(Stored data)
• • • •

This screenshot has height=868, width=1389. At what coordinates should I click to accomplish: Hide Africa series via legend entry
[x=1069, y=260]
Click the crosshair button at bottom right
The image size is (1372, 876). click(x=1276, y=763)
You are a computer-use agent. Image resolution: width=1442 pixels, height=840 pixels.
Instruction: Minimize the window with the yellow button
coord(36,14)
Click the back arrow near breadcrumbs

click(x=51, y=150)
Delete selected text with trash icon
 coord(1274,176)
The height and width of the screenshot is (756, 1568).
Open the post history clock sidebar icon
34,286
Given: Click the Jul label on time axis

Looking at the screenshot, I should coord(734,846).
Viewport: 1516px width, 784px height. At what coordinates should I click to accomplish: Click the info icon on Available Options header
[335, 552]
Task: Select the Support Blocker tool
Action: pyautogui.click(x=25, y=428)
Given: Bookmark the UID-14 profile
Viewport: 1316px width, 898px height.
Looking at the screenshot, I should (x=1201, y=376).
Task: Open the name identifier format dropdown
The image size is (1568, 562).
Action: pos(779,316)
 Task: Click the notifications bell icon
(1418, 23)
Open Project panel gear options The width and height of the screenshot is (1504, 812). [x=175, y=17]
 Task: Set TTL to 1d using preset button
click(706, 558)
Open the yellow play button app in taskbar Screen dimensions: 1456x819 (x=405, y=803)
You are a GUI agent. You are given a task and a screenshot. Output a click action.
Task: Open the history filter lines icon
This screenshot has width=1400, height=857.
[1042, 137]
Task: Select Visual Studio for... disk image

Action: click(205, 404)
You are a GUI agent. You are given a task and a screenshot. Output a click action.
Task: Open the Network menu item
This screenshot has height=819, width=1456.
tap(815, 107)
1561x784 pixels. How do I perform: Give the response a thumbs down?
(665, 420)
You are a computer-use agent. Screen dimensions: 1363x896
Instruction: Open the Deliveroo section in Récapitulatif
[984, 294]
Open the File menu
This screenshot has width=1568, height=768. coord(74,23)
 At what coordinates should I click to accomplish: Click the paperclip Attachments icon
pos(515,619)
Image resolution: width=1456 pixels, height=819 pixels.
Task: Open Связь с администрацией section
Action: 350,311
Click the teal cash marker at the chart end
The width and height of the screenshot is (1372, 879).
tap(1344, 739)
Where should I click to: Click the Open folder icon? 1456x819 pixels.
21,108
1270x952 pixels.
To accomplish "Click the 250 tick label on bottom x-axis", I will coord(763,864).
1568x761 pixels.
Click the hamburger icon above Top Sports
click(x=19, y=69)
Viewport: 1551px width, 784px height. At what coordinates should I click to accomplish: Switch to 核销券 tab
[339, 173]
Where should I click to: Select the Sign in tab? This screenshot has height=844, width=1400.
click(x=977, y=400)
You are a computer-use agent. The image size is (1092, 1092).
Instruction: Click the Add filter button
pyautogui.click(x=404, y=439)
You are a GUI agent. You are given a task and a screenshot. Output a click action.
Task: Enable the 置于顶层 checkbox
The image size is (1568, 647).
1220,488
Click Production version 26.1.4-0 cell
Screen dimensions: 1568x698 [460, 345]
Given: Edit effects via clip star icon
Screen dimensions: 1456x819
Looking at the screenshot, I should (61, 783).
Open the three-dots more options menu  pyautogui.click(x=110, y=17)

• • • •

_Goal of the exercise:_ The answer should hold the lines from the one containing "Task: Enable the 置于顶层 checkbox" through the end of the entries above, set down exactly, with both ends included.

_Response box:_
Task: Enable the 置于顶层 checkbox
The image size is (1568, 647).
1220,488
Click Production version 26.1.4-0 cell
Screen dimensions: 1568x698 [460, 345]
Given: Edit effects via clip star icon
Screen dimensions: 1456x819
Looking at the screenshot, I should (61, 783).
Open the three-dots more options menu  pyautogui.click(x=110, y=17)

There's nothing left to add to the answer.